* Problem to work on
Only a number is expected here: the count of lines in this data where "navigation" occurs.

[Data]

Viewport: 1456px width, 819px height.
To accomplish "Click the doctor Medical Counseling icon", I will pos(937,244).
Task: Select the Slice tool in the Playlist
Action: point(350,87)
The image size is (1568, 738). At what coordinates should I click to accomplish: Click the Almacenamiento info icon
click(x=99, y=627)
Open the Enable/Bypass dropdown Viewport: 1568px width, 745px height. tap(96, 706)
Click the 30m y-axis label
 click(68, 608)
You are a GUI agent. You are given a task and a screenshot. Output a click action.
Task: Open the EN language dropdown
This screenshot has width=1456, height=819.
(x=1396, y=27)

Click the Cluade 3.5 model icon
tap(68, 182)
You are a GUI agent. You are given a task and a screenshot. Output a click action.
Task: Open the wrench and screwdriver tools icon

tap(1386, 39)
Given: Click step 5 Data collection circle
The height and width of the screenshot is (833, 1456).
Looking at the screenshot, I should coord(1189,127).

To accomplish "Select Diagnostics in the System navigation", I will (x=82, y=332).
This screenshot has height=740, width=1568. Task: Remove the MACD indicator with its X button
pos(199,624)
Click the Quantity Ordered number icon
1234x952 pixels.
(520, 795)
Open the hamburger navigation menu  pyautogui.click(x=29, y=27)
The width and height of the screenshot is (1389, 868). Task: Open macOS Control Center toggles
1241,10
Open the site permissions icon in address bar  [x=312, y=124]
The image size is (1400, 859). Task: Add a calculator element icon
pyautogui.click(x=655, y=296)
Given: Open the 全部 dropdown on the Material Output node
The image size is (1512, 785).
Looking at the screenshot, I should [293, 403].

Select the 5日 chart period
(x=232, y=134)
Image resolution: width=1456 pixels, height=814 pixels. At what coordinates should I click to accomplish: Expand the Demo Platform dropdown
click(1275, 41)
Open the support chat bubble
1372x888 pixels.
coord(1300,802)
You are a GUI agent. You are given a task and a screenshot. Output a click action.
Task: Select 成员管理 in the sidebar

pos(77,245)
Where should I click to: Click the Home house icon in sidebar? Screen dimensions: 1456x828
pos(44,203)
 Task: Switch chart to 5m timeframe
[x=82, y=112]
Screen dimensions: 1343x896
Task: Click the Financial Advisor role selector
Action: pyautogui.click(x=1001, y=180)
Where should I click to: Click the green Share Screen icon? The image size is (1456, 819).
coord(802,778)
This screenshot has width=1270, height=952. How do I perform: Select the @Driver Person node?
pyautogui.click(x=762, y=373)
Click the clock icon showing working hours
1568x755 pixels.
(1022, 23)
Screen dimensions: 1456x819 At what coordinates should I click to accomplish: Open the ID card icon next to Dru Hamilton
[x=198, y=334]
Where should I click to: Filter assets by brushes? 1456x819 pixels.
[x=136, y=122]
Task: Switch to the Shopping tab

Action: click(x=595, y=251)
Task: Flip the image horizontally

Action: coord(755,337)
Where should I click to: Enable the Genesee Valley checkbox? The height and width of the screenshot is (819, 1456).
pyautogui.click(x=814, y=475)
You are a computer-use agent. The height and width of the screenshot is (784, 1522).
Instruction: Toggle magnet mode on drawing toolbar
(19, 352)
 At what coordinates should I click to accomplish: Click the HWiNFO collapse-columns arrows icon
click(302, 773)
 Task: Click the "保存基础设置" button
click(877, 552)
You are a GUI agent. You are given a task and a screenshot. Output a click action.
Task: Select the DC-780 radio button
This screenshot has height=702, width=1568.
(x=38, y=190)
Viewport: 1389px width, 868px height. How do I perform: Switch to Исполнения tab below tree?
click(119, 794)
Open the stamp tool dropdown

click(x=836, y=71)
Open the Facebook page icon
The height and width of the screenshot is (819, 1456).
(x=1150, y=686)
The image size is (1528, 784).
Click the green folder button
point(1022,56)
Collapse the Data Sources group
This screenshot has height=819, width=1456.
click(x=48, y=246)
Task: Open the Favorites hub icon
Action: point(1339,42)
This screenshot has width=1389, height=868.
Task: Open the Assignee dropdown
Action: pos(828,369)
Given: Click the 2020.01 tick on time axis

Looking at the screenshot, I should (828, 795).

[/Data]

* Expected output
2